Behavioral Signals brings novel approach to audio deepfake detection
 

Deepfakes have advanced beyond the capability of leading software tools using vocal biomarkers to detect them. Fortunately, behavioral biometrics and analysis provide a way to understand sentiment that can be used to identify speech generated or manipulated by AI, Behavioral Signals CEO Rana Gujral tells Biometric Update in an interview.

Behavioral Signals started as a project within SAIL (Signal Analysis and Interpretation Labs) examining concepts like emotion and behavior.

“There are a lot of sentiment AI tools out there, and they’re all trying to understand the sentiment, or how a human’s feeling, but they’re doing it with such rudimentary methods.”

Those rudimentary methods include converting speech to text and then parsing the meaning of the words. When the company was founded the accuracy of those tools was very low, Gujral says, and it “still is for the most part.”

Behavioral Signals took a different approach based “on understanding how something is being said” from signals like tone of voice, intonations and prosody (pitch). They are fed to behavioral signal processing (BSP) engines, which extract the signal and process it in real time. Then the company’s researchers added other aspects of behavior like engagement, empathy and politeness to further refine their understanding of speech behavior.

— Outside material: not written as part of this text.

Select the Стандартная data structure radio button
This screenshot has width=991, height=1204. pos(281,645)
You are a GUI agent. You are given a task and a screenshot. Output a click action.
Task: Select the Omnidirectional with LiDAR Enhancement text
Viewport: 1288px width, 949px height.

Early applications were found around matching call center agents and clients and optimizing for KPIs. Then the CIA’s investment arm In-Q-Tel came knocking, Gujral recounts.

Four years and multiple investment rounds later, Behavioral Signals has years of experience developing its behavior profiling technology, including in classified work with U.S. agencies.

That work led to a new focus, on a problem alarming both the public and private sector.

“Deepfake detection has been a problem that’s been percolating under the radar for quite some time, and now it’s just busted out in the open and is somewhat out of control,” Gujral says.

The 2025 Deepfake Detection Market Report and Buyers Guide from Biometric Update and Goode Intelligence forecasts that voice deepfake checks will triple to surpass more than 4.8 billion by 2027.

Detecting authenticity

Most algorithms for detecting audio deepfakes today depends on the detection of vocal biomarkers, according to Gujral. These subtle, naturally occurring physical characteristics, such as micro-pauses, pitch variation, throat resonance, slight jitters and infrequency from motion or breathing give away the presence of a real human. Their absence, traditionally, gives away a deepfake.

But not anymore.  The assumption that synthetic speech could not consistently replicate these biomarkers held for a time, but Gujral says state-of-the-art systems today can synthesize the speech and then insert biomarkers convincing enough to fool the best-performing leaders in voice liveness and deepfake detection.

“That’s the big problem, and nobody’s talking about it,” he says. “The fact is that the vast majority of these tools do not work.”

Behavioral Signals uses its own foundational AI models, as opposed to software “wrapped over anything else,” and used it to develop the deep tech it uses for deepfake detection.

“We realized that there’s got to be a better approach, and we started thinking about this behavioral mapping technique.”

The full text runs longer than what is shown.